I dropped the cat onto Tony’s lap. It was a vicious, cruel, spiteful gesture; the information Tony had been about to disclose was information Friedl already knew, and if my assessment was accurate, she knew that we knew. I was furious with Tony for shooting off his mouth and ignoring my sensible suggestions, but I suppose that’s no excuse.
After a while I got up and opened the door to let the cat out. Friedl went on mopping blood off Tony—an unnecessarily prolonged operation, in my opinion. The scratches weren’t all that deep.
“As Tony was about to remark, we have decided that he was right the first time,” I said. “We have found no evidence that your husband possessed anything of value, and if he did, we have found nothing to indicate what he may have done with it.”

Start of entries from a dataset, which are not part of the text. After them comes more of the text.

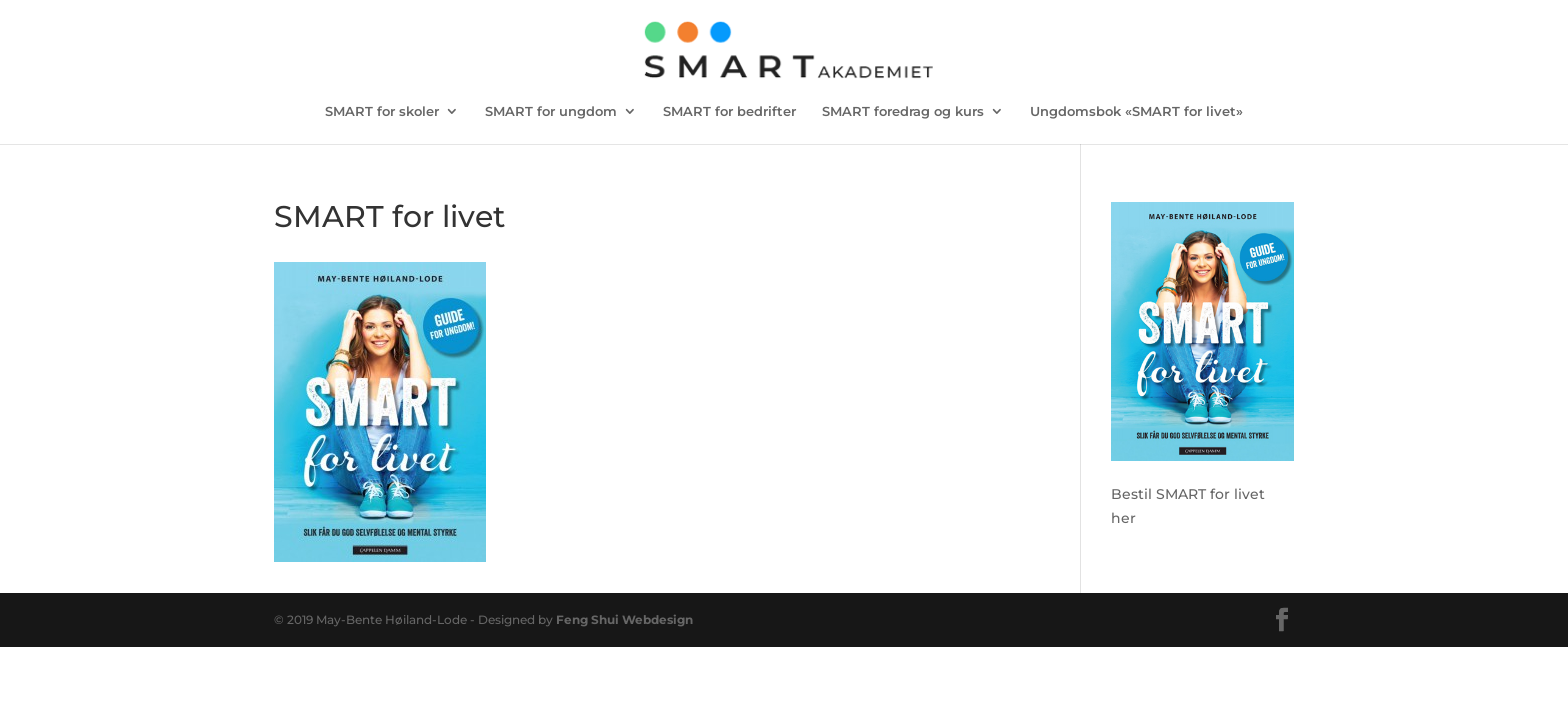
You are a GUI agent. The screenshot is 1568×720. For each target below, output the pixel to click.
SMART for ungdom (551, 111)
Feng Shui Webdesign (624, 619)
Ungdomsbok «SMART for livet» (1136, 111)
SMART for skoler (382, 111)
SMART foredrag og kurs (903, 111)
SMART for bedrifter (729, 111)
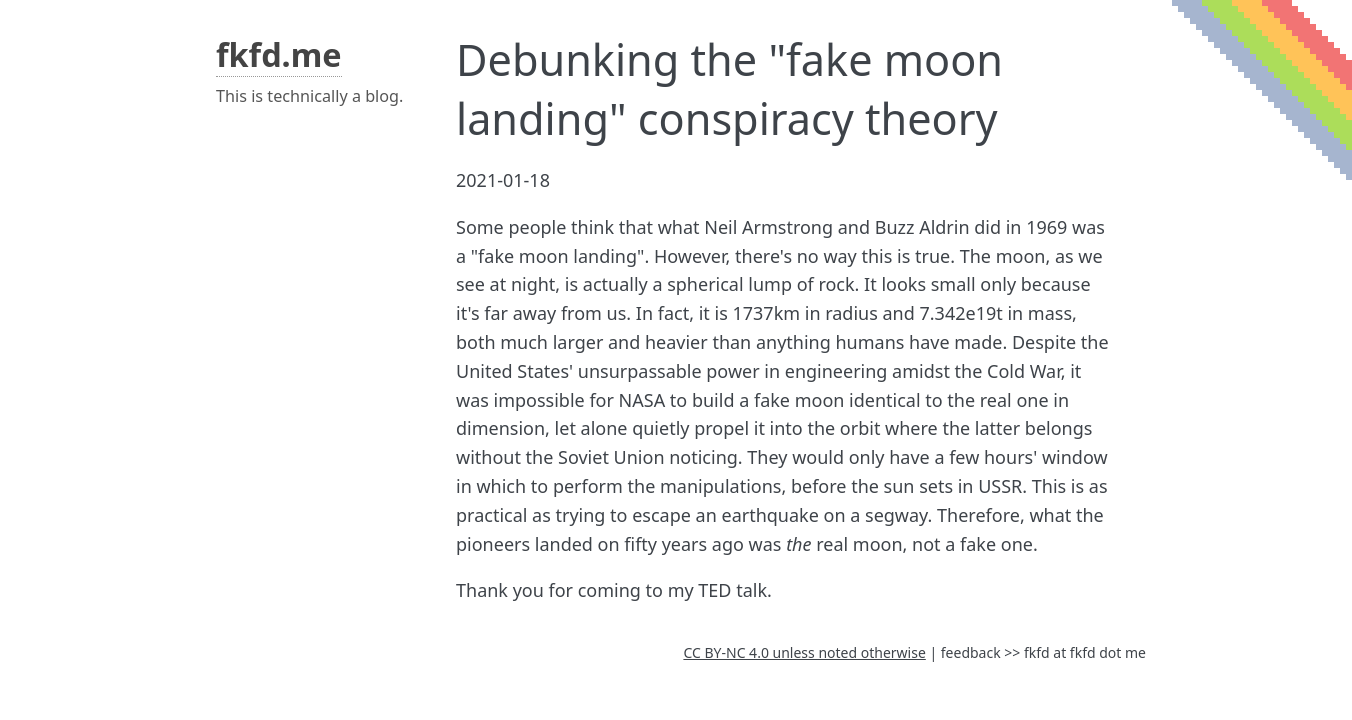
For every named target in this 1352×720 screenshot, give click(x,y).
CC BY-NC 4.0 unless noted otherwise (804, 652)
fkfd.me (279, 54)
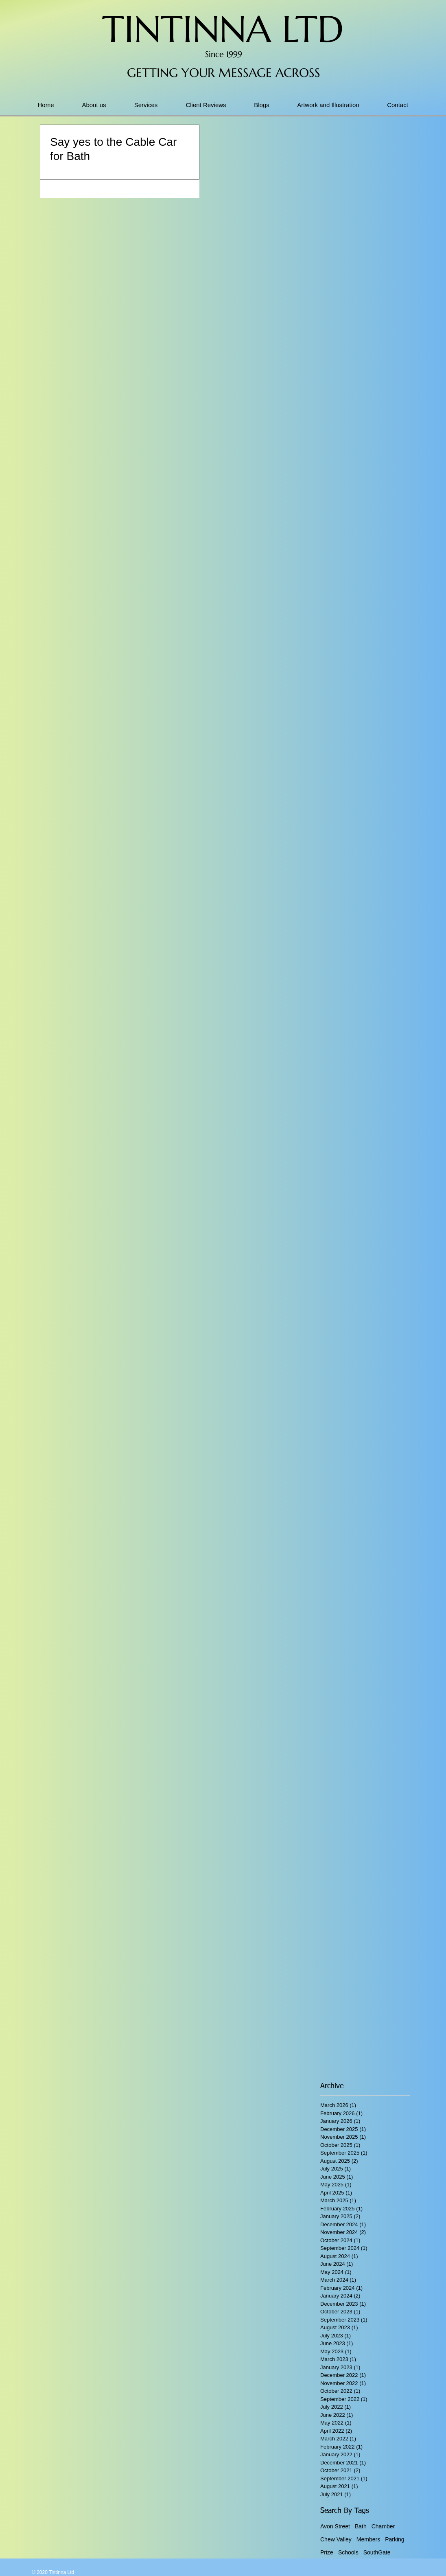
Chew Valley (336, 2539)
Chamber (383, 2526)
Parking (394, 2539)
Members (368, 2539)
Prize (326, 2552)
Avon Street (335, 2526)
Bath (361, 2526)
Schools (348, 2552)
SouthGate (377, 2552)
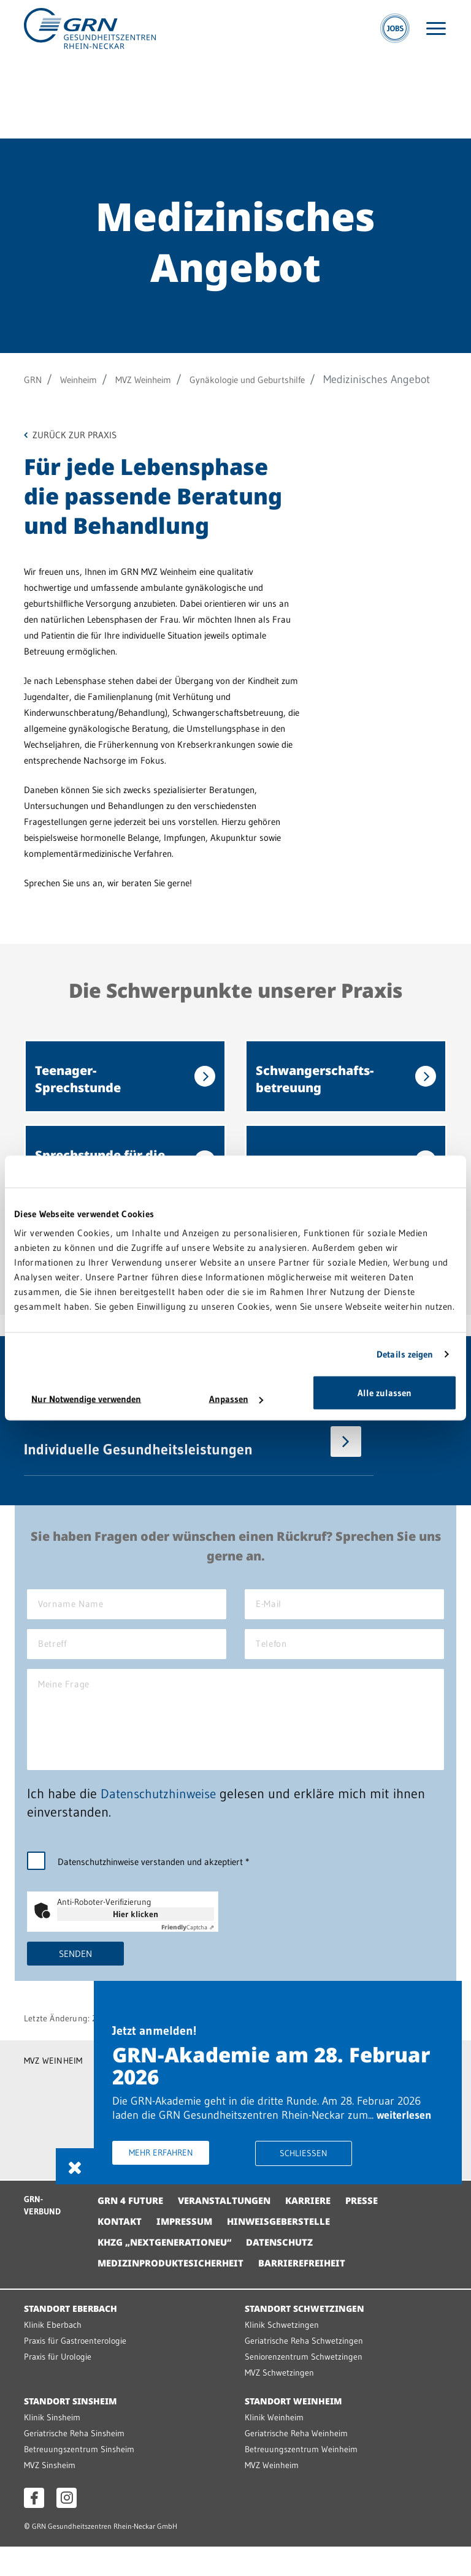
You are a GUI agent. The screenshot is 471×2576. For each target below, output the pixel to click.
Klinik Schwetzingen (283, 2354)
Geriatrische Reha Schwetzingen (307, 2370)
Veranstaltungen (232, 2229)
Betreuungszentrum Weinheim (303, 2478)
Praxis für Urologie (60, 2386)
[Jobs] (395, 32)
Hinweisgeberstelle (289, 2250)
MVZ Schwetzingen (280, 2401)
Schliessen (325, 2172)
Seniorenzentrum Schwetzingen (305, 2386)
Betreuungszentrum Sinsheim (81, 2478)
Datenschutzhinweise (161, 1821)
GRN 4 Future (133, 2229)
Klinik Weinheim (275, 2446)
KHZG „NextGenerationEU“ (170, 2271)
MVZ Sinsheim (51, 2494)
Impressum (189, 2250)
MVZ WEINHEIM (54, 2088)
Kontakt (121, 2250)
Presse (378, 2229)
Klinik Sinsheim (53, 2446)
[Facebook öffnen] (34, 2527)
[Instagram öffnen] (66, 2527)
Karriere (322, 2229)
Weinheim (87, 379)
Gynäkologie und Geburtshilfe (285, 379)
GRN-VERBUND (43, 2235)
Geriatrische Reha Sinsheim (77, 2462)
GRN (34, 379)
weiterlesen (173, 2133)
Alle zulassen (385, 1393)
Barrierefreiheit (316, 2292)
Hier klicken (135, 1941)
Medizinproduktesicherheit (176, 2292)
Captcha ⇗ (187, 1955)
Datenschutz (293, 2271)
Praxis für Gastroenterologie (79, 2370)
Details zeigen (405, 1353)
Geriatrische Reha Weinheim (299, 2462)
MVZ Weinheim (162, 379)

“But,” Friedl stuttered. “But—but you—”
“I’m afraid I can’t spend any more time on this, Frau Hoffman. I have my own work to do.”
“I don’t,” said Tony.
She turned eagerly to him. “Then you will stay? You will help me?”
Her fluttering hands and flapping eyelashes had their effect on Tony’s gullible heart. Also, he was moved by the desire to get the better of me. “Sure,” he said. “You said I could go through his papers. Maybe he left a memorandum of some sort.”
She gushed her thanks, then eyed Schmidt. “And you, Herr Direktor?”
“I have certain inquiries of my own to pursue,” Schmidt said, trying to look mysterious.
She thanked him, though not as effusively as she had Tony (he wasn’t as young and cute as Tony) and then asked me when I was leaving. I said I’d give it another day. “I promised—promised myself—that I would visit your husband’s grave, Frau Hoffman. I thought I’d take some flowers or greenery. It’s a custom where I come from.”
I needn’t have bothered inventing excuses. She said indifferently, “It is also a custom here.”
“Would you like to go with me?”
From her reaction, one might have supposed I had suggested a visit to a morgue. “Lieber Gott, nein! That is—it is too painful for me. So soon after…”
She offered Tony free run of her office, but he declined, with thanks, and asked if the papers in question could be brought to his room.
“Whatsa matter?” I hissed, in the accent of the underworld, after we had left Friedl to her own devices. “You don’ wanna be friendly wit’ de little lady?”
“That’s disgusting,” said Tony.
He was right, so I abandoned the accent. “She seems a trifle tense, don’t you think?”
“After murdering her lover she should be relaxed?” Schmidt demanded at the top of his voice.
Tony and I fell on him and carried him away.